**What you have to do**. Please write every entry out again, exactly as it reads below.

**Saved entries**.
═══

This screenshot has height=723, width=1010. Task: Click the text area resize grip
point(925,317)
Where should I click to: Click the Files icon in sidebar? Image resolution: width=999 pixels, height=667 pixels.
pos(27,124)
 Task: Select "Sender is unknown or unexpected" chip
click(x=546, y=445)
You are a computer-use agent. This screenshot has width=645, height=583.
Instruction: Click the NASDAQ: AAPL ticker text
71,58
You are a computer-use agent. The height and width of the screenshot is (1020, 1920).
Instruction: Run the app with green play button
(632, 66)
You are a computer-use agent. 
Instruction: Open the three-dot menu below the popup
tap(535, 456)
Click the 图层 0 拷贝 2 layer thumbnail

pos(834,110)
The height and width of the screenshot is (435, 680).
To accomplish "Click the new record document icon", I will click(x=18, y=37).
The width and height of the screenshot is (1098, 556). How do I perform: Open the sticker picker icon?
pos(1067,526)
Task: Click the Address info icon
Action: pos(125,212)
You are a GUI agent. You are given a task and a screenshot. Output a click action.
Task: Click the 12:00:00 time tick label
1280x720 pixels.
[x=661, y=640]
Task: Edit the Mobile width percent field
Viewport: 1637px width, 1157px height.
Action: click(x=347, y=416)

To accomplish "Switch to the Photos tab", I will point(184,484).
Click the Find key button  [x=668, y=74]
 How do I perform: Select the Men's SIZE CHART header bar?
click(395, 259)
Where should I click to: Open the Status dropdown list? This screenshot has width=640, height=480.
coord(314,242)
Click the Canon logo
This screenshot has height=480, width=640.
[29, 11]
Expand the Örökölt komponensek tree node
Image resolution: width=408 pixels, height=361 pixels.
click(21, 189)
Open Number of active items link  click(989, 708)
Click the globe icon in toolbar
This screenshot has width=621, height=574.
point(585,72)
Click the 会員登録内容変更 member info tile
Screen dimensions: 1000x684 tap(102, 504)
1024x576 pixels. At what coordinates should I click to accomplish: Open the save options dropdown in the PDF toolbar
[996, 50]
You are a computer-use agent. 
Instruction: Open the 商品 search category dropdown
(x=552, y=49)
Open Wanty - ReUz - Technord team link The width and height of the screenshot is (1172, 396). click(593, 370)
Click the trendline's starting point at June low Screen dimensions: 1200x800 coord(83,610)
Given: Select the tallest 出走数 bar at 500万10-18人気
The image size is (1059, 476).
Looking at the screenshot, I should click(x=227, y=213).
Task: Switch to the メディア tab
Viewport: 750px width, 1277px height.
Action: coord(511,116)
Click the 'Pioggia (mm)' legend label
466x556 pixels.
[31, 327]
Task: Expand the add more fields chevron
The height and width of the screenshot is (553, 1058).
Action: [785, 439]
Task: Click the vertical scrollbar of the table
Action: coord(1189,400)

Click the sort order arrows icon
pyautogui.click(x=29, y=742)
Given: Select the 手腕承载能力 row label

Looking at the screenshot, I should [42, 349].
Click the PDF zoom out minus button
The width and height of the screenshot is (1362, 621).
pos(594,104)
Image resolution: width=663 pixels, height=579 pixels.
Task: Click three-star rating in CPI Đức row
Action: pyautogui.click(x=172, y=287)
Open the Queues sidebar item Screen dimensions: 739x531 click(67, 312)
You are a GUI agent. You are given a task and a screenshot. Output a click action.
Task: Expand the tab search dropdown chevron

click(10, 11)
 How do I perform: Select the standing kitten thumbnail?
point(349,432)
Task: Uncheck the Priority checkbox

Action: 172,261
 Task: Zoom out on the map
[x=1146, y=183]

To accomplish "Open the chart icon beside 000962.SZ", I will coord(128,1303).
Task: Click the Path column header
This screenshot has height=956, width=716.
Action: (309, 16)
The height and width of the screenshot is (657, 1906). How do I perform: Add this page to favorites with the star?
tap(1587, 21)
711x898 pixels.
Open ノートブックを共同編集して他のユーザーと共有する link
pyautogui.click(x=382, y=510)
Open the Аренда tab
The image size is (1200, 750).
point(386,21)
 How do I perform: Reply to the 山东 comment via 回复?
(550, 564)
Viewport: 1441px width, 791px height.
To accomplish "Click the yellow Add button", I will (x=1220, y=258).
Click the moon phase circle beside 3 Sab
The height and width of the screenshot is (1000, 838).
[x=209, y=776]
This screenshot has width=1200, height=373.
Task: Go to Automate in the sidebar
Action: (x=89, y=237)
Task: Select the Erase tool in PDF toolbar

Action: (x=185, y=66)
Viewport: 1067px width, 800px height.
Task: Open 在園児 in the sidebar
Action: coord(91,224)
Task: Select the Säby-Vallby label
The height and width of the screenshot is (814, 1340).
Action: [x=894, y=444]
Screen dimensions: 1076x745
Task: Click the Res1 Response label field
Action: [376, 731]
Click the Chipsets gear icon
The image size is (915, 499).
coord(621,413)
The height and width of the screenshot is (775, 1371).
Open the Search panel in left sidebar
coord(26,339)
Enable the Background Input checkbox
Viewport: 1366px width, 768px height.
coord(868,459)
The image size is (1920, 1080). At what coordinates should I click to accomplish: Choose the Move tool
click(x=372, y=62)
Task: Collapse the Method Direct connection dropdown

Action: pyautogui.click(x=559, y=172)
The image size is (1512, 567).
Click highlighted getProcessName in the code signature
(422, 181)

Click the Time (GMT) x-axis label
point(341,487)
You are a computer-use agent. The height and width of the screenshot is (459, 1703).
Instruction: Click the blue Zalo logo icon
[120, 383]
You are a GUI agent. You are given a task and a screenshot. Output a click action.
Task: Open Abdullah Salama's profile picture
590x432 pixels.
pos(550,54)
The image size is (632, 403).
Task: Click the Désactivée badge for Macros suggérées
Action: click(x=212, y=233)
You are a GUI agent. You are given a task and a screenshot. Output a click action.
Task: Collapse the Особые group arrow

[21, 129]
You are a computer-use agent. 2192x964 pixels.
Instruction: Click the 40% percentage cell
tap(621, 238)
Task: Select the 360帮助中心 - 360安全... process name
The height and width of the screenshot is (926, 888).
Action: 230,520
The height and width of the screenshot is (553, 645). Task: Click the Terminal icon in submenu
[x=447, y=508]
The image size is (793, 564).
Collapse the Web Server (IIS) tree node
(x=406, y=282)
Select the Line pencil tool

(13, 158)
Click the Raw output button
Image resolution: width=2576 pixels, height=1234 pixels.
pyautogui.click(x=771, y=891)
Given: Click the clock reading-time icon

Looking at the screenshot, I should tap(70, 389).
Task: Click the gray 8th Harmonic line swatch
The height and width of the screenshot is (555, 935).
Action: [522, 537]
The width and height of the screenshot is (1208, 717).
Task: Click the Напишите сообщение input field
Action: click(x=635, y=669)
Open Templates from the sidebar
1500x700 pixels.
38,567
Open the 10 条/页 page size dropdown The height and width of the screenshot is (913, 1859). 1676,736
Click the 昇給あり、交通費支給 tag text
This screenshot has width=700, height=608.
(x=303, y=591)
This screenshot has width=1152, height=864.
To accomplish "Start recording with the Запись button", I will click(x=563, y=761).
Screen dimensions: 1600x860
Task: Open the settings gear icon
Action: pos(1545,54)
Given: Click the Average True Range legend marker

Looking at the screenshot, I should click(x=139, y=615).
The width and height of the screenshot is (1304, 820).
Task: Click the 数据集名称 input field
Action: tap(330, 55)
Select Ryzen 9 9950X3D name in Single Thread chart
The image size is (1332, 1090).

═══

**The completed task**.
This screenshot has height=723, width=1010. Task: Click the text area resize grip
point(925,317)
Where should I click to: Click the Files icon in sidebar? Image resolution: width=999 pixels, height=667 pixels.
pos(27,124)
 Task: Select "Sender is unknown or unexpected" chip
click(x=546, y=445)
You are a computer-use agent. This screenshot has width=645, height=583.
Instruction: Click the NASDAQ: AAPL ticker text
71,58
You are a computer-use agent. The height and width of the screenshot is (1020, 1920).
Instruction: Run the app with green play button
(632, 66)
You are a computer-use agent. 
Instruction: Open the three-dot menu below the popup
tap(535, 456)
Click the 图层 0 拷贝 2 layer thumbnail

pos(834,110)
The height and width of the screenshot is (435, 680).
To accomplish "Click the new record document icon", I will click(x=18, y=37).
The width and height of the screenshot is (1098, 556). How do I perform: Open the sticker picker icon?
pos(1067,526)
Task: Click the Address info icon
Action: pos(125,212)
You are a GUI agent. You are given a task and a screenshot. Output a click action.
Task: Click the 12:00:00 time tick label
1280x720 pixels.
[x=661, y=640]
Task: Edit the Mobile width percent field
Viewport: 1637px width, 1157px height.
Action: click(x=347, y=416)

To accomplish "Switch to the Photos tab", I will point(184,484).
Click the Find key button  [x=668, y=74]
 How do I perform: Select the Men's SIZE CHART header bar?
click(395, 259)
Where should I click to: Open the Status dropdown list? This screenshot has width=640, height=480.
coord(314,242)
Click the Canon logo
This screenshot has height=480, width=640.
[29, 11]
Expand the Örökölt komponensek tree node
Image resolution: width=408 pixels, height=361 pixels.
click(21, 189)
Open Number of active items link  click(989, 708)
Click the globe icon in toolbar
This screenshot has width=621, height=574.
point(585,72)
Click the 会員登録内容変更 member info tile
Screen dimensions: 1000x684 tap(102, 504)
1024x576 pixels. At what coordinates should I click to accomplish: Open the save options dropdown in the PDF toolbar
[996, 50]
You are a computer-use agent. 
Instruction: Open the 商品 search category dropdown
(x=552, y=49)
Open Wanty - ReUz - Technord team link The width and height of the screenshot is (1172, 396). click(593, 370)
Click the trendline's starting point at June low Screen dimensions: 1200x800 coord(83,610)
Given: Select the tallest 出走数 bar at 500万10-18人気
The image size is (1059, 476).
Looking at the screenshot, I should click(x=227, y=213).
Task: Switch to the メディア tab
Viewport: 750px width, 1277px height.
Action: coord(511,116)
Click the 'Pioggia (mm)' legend label
466x556 pixels.
[31, 327]
Task: Expand the add more fields chevron
The height and width of the screenshot is (553, 1058).
Action: [785, 439]
Task: Click the vertical scrollbar of the table
Action: coord(1189,400)

Click the sort order arrows icon
pyautogui.click(x=29, y=742)
Given: Select the 手腕承载能力 row label

Looking at the screenshot, I should [42, 349].
Click the PDF zoom out minus button
The width and height of the screenshot is (1362, 621).
pos(594,104)
Image resolution: width=663 pixels, height=579 pixels.
Task: Click three-star rating in CPI Đức row
Action: pyautogui.click(x=172, y=287)
Open the Queues sidebar item Screen dimensions: 739x531 click(67, 312)
You are a GUI agent. You are given a task and a screenshot. Output a click action.
Task: Expand the tab search dropdown chevron

click(10, 11)
 How do I perform: Select the standing kitten thumbnail?
point(349,432)
Task: Uncheck the Priority checkbox

Action: 172,261
 Task: Zoom out on the map
[x=1146, y=183]

To accomplish "Open the chart icon beside 000962.SZ", I will coord(128,1303).
Task: Click the Path column header
This screenshot has height=956, width=716.
Action: (309, 16)
The height and width of the screenshot is (657, 1906). How do I perform: Add this page to favorites with the star?
tap(1587, 21)
711x898 pixels.
Open ノートブックを共同編集して他のユーザーと共有する link
pyautogui.click(x=382, y=510)
Open the Аренда tab
The image size is (1200, 750).
point(386,21)
 How do I perform: Reply to the 山东 comment via 回复?
(550, 564)
Viewport: 1441px width, 791px height.
To accomplish "Click the yellow Add button", I will (x=1220, y=258).
Click the moon phase circle beside 3 Sab
The height and width of the screenshot is (1000, 838).
[x=209, y=776]
This screenshot has width=1200, height=373.
Task: Go to Automate in the sidebar
Action: (x=89, y=237)
Task: Select the Erase tool in PDF toolbar

Action: (x=185, y=66)
Viewport: 1067px width, 800px height.
Task: Open 在園児 in the sidebar
Action: coord(91,224)
Task: Select the Säby-Vallby label
The height and width of the screenshot is (814, 1340).
Action: [x=894, y=444]
Screen dimensions: 1076x745
Task: Click the Res1 Response label field
Action: [376, 731]
Click the Chipsets gear icon
The image size is (915, 499).
coord(621,413)
The height and width of the screenshot is (775, 1371).
Open the Search panel in left sidebar
coord(26,339)
Enable the Background Input checkbox
Viewport: 1366px width, 768px height.
coord(868,459)
The image size is (1920, 1080). At what coordinates should I click to accomplish: Choose the Move tool
click(x=372, y=62)
Task: Collapse the Method Direct connection dropdown

Action: pyautogui.click(x=559, y=172)
The image size is (1512, 567).
Click highlighted getProcessName in the code signature
(422, 181)

Click the Time (GMT) x-axis label
point(341,487)
You are a computer-use agent. The height and width of the screenshot is (459, 1703).
Instruction: Click the blue Zalo logo icon
[120, 383]
You are a GUI agent. You are given a task and a screenshot. Output a click action.
Task: Open Abdullah Salama's profile picture
590x432 pixels.
pos(550,54)
The image size is (632, 403).
Task: Click the Désactivée badge for Macros suggérées
Action: click(x=212, y=233)
You are a GUI agent. You are given a task and a screenshot. Output a click action.
Task: Collapse the Особые group arrow

[21, 129]
You are a computer-use agent. 2192x964 pixels.
Instruction: Click the 40% percentage cell
tap(621, 238)
Task: Select the 360帮助中心 - 360安全... process name
The height and width of the screenshot is (926, 888).
Action: 230,520
The height and width of the screenshot is (553, 645). Task: Click the Terminal icon in submenu
[x=447, y=508]
The image size is (793, 564).
Collapse the Web Server (IIS) tree node
(x=406, y=282)
Select the Line pencil tool

(13, 158)
Click the Raw output button
Image resolution: width=2576 pixels, height=1234 pixels.
pyautogui.click(x=771, y=891)
Given: Click the clock reading-time icon

Looking at the screenshot, I should tap(70, 389).
Task: Click the gray 8th Harmonic line swatch
The height and width of the screenshot is (555, 935).
Action: [522, 537]
The width and height of the screenshot is (1208, 717).
Task: Click the Напишите сообщение input field
Action: click(x=635, y=669)
Open Templates from the sidebar
1500x700 pixels.
38,567
Open the 10 条/页 page size dropdown The height and width of the screenshot is (913, 1859). 1676,736
Click the 昇給あり、交通費支給 tag text
This screenshot has width=700, height=608.
(x=303, y=591)
This screenshot has width=1152, height=864.
To accomplish "Start recording with the Запись button", I will click(x=563, y=761).
Screen dimensions: 1600x860
Task: Open the settings gear icon
Action: pos(1545,54)
Given: Click the Average True Range legend marker

Looking at the screenshot, I should click(x=139, y=615).
The width and height of the screenshot is (1304, 820).
Task: Click the 数据集名称 input field
Action: tap(330, 55)
Select Ryzen 9 9950X3D name in Single Thread chart
The image size is (1332, 1090).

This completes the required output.